-------- The input

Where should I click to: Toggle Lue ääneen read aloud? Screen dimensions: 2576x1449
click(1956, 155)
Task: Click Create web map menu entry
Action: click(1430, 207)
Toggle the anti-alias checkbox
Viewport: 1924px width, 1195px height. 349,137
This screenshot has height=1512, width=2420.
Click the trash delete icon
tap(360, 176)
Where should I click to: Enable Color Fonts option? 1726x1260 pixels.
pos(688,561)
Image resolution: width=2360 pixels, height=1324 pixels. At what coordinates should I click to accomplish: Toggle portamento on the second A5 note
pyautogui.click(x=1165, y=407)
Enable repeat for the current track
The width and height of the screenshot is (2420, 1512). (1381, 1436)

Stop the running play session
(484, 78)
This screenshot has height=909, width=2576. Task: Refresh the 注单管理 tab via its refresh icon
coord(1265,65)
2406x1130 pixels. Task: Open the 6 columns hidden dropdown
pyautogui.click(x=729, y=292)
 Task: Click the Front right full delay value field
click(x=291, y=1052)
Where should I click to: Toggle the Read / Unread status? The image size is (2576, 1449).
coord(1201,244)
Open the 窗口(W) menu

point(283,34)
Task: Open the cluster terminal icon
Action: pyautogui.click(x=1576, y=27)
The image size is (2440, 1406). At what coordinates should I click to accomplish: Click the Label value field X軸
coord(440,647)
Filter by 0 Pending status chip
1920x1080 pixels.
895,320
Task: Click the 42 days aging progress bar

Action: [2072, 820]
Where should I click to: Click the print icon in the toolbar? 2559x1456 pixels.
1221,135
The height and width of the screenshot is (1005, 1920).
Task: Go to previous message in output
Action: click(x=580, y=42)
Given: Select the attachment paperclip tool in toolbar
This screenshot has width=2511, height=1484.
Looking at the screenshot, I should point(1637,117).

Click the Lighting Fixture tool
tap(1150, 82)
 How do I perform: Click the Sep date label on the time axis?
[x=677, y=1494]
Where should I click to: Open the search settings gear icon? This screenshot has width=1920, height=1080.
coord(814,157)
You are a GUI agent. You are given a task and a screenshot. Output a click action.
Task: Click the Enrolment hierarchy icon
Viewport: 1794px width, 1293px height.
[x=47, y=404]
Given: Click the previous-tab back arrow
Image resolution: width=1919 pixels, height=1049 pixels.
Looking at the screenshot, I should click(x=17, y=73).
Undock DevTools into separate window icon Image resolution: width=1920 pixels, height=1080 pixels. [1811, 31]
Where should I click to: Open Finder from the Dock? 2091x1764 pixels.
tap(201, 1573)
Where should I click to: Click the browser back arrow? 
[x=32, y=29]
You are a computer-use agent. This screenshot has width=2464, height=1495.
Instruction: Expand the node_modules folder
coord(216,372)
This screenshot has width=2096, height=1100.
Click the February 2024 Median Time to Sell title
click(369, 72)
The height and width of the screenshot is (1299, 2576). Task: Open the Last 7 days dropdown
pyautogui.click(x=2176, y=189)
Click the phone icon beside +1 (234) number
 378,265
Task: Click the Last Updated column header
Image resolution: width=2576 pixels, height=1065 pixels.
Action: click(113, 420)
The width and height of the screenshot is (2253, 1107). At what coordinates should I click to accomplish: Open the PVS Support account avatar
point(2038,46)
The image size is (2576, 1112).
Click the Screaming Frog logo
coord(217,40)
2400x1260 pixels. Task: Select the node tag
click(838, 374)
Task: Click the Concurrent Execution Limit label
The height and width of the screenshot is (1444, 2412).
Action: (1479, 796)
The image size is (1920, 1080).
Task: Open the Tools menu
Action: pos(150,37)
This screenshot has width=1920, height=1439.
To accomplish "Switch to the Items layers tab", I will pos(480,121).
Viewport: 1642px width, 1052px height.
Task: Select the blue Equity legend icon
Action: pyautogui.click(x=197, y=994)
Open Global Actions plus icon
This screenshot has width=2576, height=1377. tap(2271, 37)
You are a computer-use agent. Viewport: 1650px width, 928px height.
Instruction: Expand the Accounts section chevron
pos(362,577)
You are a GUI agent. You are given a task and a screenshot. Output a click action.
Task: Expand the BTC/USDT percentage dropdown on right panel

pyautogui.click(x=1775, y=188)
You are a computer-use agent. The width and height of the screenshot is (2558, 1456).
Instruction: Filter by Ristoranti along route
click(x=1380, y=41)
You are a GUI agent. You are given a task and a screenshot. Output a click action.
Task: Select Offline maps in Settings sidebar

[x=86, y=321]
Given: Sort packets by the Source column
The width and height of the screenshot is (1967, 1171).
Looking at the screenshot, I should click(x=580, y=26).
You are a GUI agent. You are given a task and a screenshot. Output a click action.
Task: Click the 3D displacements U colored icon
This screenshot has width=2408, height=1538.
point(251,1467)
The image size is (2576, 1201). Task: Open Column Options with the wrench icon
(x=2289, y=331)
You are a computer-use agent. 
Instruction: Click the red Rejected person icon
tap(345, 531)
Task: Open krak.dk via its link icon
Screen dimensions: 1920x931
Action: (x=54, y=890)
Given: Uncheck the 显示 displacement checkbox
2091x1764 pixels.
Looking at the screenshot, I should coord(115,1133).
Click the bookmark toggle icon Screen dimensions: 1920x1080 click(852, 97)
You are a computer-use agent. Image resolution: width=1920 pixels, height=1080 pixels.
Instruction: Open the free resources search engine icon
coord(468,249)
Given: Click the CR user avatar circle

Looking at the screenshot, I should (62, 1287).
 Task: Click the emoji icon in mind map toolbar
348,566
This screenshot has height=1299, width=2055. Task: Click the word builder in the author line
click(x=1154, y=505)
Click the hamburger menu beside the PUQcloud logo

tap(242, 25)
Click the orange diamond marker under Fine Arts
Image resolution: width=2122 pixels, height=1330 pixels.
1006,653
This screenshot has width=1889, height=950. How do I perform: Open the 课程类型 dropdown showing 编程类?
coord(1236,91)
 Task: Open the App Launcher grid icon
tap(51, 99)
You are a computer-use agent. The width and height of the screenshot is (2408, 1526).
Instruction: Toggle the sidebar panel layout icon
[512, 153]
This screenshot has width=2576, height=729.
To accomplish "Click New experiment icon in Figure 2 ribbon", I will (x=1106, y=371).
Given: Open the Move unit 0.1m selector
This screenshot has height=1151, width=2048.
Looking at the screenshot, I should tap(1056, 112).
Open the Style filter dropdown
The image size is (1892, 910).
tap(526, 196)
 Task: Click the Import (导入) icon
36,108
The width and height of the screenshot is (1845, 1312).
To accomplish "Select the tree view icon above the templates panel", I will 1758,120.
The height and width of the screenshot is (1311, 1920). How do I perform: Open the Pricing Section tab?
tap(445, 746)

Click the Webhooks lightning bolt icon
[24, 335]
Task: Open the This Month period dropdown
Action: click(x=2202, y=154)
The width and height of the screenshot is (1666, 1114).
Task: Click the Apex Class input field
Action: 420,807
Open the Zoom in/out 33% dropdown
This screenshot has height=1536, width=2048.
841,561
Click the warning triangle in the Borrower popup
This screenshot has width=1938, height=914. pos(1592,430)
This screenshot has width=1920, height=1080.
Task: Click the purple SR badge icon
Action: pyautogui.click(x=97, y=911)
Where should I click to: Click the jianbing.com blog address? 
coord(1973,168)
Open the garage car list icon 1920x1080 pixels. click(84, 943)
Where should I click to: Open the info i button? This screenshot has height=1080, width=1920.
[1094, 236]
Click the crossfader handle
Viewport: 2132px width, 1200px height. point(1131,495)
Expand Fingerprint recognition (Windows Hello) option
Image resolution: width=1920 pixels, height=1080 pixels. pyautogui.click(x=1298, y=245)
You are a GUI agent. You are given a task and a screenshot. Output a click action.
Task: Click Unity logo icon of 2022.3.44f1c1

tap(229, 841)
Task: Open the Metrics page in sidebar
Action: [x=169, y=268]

----------------

Task instructions: Each record must be transcribed exactly, with nothing left out.

Answer box:
Where should I click to: Toggle Lue ääneen read aloud? Screen dimensions: 2576x1449
click(1956, 155)
Task: Click Create web map menu entry
Action: click(1430, 207)
Toggle the anti-alias checkbox
Viewport: 1924px width, 1195px height. 349,137
This screenshot has height=1512, width=2420.
Click the trash delete icon
tap(360, 176)
Where should I click to: Enable Color Fonts option? 1726x1260 pixels.
pos(688,561)
Image resolution: width=2360 pixels, height=1324 pixels. At what coordinates should I click to accomplish: Toggle portamento on the second A5 note
pyautogui.click(x=1165, y=407)
Enable repeat for the current track
The width and height of the screenshot is (2420, 1512). (1381, 1436)

Stop the running play session
(484, 78)
This screenshot has height=909, width=2576. Task: Refresh the 注单管理 tab via its refresh icon
coord(1265,65)
2406x1130 pixels. Task: Open the 6 columns hidden dropdown
pyautogui.click(x=729, y=292)
 Task: Click the Front right full delay value field
click(x=291, y=1052)
Where should I click to: Toggle the Read / Unread status? The image size is (2576, 1449).
coord(1201,244)
Open the 窗口(W) menu

point(283,34)
Task: Open the cluster terminal icon
Action: pyautogui.click(x=1576, y=27)
The image size is (2440, 1406). At what coordinates should I click to accomplish: Click the Label value field X軸
coord(440,647)
Filter by 0 Pending status chip
1920x1080 pixels.
895,320
Task: Click the 42 days aging progress bar

Action: [2072, 820]
Where should I click to: Click the print icon in the toolbar? 2559x1456 pixels.
1221,135
The height and width of the screenshot is (1005, 1920).
Task: Go to previous message in output
Action: click(x=580, y=42)
Given: Select the attachment paperclip tool in toolbar
This screenshot has width=2511, height=1484.
Looking at the screenshot, I should point(1637,117).

Click the Lighting Fixture tool
tap(1150, 82)
 How do I perform: Click the Sep date label on the time axis?
[x=677, y=1494]
Where should I click to: Open the search settings gear icon? This screenshot has width=1920, height=1080.
coord(814,157)
You are a GUI agent. You are given a task and a screenshot. Output a click action.
Task: Click the Enrolment hierarchy icon
Viewport: 1794px width, 1293px height.
[x=47, y=404]
Given: Click the previous-tab back arrow
Image resolution: width=1919 pixels, height=1049 pixels.
Looking at the screenshot, I should click(x=17, y=73).
Undock DevTools into separate window icon Image resolution: width=1920 pixels, height=1080 pixels. [1811, 31]
Where should I click to: Open Finder from the Dock? 2091x1764 pixels.
tap(201, 1573)
Where should I click to: Click the browser back arrow? 
[x=32, y=29]
You are a computer-use agent. This screenshot has width=2464, height=1495.
Instruction: Expand the node_modules folder
coord(216,372)
This screenshot has width=2096, height=1100.
Click the February 2024 Median Time to Sell title
click(369, 72)
The height and width of the screenshot is (1299, 2576). Task: Open the Last 7 days dropdown
pyautogui.click(x=2176, y=189)
Click the phone icon beside +1 (234) number
 378,265
Task: Click the Last Updated column header
Image resolution: width=2576 pixels, height=1065 pixels.
Action: click(113, 420)
The width and height of the screenshot is (2253, 1107). At what coordinates should I click to accomplish: Open the PVS Support account avatar
point(2038,46)
The image size is (2576, 1112).
Click the Screaming Frog logo
coord(217,40)
2400x1260 pixels. Task: Select the node tag
click(838, 374)
Task: Click the Concurrent Execution Limit label
The height and width of the screenshot is (1444, 2412).
Action: (1479, 796)
The image size is (1920, 1080).
Task: Open the Tools menu
Action: pos(150,37)
This screenshot has width=1920, height=1439.
To accomplish "Switch to the Items layers tab", I will pos(480,121).
Viewport: 1642px width, 1052px height.
Task: Select the blue Equity legend icon
Action: pyautogui.click(x=197, y=994)
Open Global Actions plus icon
This screenshot has width=2576, height=1377. tap(2271, 37)
You are a computer-use agent. Viewport: 1650px width, 928px height.
Instruction: Expand the Accounts section chevron
pos(362,577)
You are a GUI agent. You are given a task and a screenshot. Output a click action.
Task: Expand the BTC/USDT percentage dropdown on right panel

pyautogui.click(x=1775, y=188)
You are a computer-use agent. The width and height of the screenshot is (2558, 1456).
Instruction: Filter by Ristoranti along route
click(x=1380, y=41)
You are a GUI agent. You are given a task and a screenshot. Output a click action.
Task: Select Offline maps in Settings sidebar

[x=86, y=321]
Given: Sort packets by the Source column
The width and height of the screenshot is (1967, 1171).
Looking at the screenshot, I should click(x=580, y=26).
You are a GUI agent. You are given a task and a screenshot. Output a click action.
Task: Click the 3D displacements U colored icon
This screenshot has width=2408, height=1538.
point(251,1467)
The image size is (2576, 1201). Task: Open Column Options with the wrench icon
(x=2289, y=331)
You are a computer-use agent. 
Instruction: Click the red Rejected person icon
tap(345, 531)
Task: Open krak.dk via its link icon
Screen dimensions: 1920x931
Action: (x=54, y=890)
Given: Uncheck the 显示 displacement checkbox
2091x1764 pixels.
Looking at the screenshot, I should coord(115,1133).
Click the bookmark toggle icon Screen dimensions: 1920x1080 click(852, 97)
You are a computer-use agent. Image resolution: width=1920 pixels, height=1080 pixels.
Instruction: Open the free resources search engine icon
coord(468,249)
Given: Click the CR user avatar circle

Looking at the screenshot, I should (62, 1287).
 Task: Click the emoji icon in mind map toolbar
348,566
This screenshot has height=1299, width=2055. Task: Click the word builder in the author line
click(x=1154, y=505)
Click the hamburger menu beside the PUQcloud logo

tap(242, 25)
Click the orange diamond marker under Fine Arts
Image resolution: width=2122 pixels, height=1330 pixels.
1006,653
This screenshot has width=1889, height=950. How do I perform: Open the 课程类型 dropdown showing 编程类?
coord(1236,91)
 Task: Open the App Launcher grid icon
tap(51, 99)
You are a computer-use agent. The width and height of the screenshot is (2408, 1526).
Instruction: Toggle the sidebar panel layout icon
[512, 153]
This screenshot has width=2576, height=729.
To accomplish "Click New experiment icon in Figure 2 ribbon", I will (x=1106, y=371).
Given: Open the Move unit 0.1m selector
This screenshot has height=1151, width=2048.
Looking at the screenshot, I should tap(1056, 112).
Open the Style filter dropdown
The image size is (1892, 910).
tap(526, 196)
 Task: Click the Import (导入) icon
36,108
The width and height of the screenshot is (1845, 1312).
To accomplish "Select the tree view icon above the templates panel", I will 1758,120.
The height and width of the screenshot is (1311, 1920). How do I perform: Open the Pricing Section tab?
tap(445, 746)

Click the Webhooks lightning bolt icon
[24, 335]
Task: Open the This Month period dropdown
Action: click(x=2202, y=154)
The width and height of the screenshot is (1666, 1114).
Task: Click the Apex Class input field
Action: 420,807
Open the Zoom in/out 33% dropdown
This screenshot has height=1536, width=2048.
841,561
Click the warning triangle in the Borrower popup
This screenshot has width=1938, height=914. pos(1592,430)
This screenshot has width=1920, height=1080.
Task: Click the purple SR badge icon
Action: pyautogui.click(x=97, y=911)
Where should I click to: Click the jianbing.com blog address? 
coord(1973,168)
Open the garage car list icon 1920x1080 pixels. click(84, 943)
Where should I click to: Open the info i button? This screenshot has height=1080, width=1920.
[1094, 236]
Click the crossfader handle
Viewport: 2132px width, 1200px height. point(1131,495)
Expand Fingerprint recognition (Windows Hello) option
Image resolution: width=1920 pixels, height=1080 pixels. pyautogui.click(x=1298, y=245)
You are a GUI agent. You are given a task and a screenshot. Output a click action.
Task: Click Unity logo icon of 2022.3.44f1c1

tap(229, 841)
Task: Open the Metrics page in sidebar
Action: [x=169, y=268]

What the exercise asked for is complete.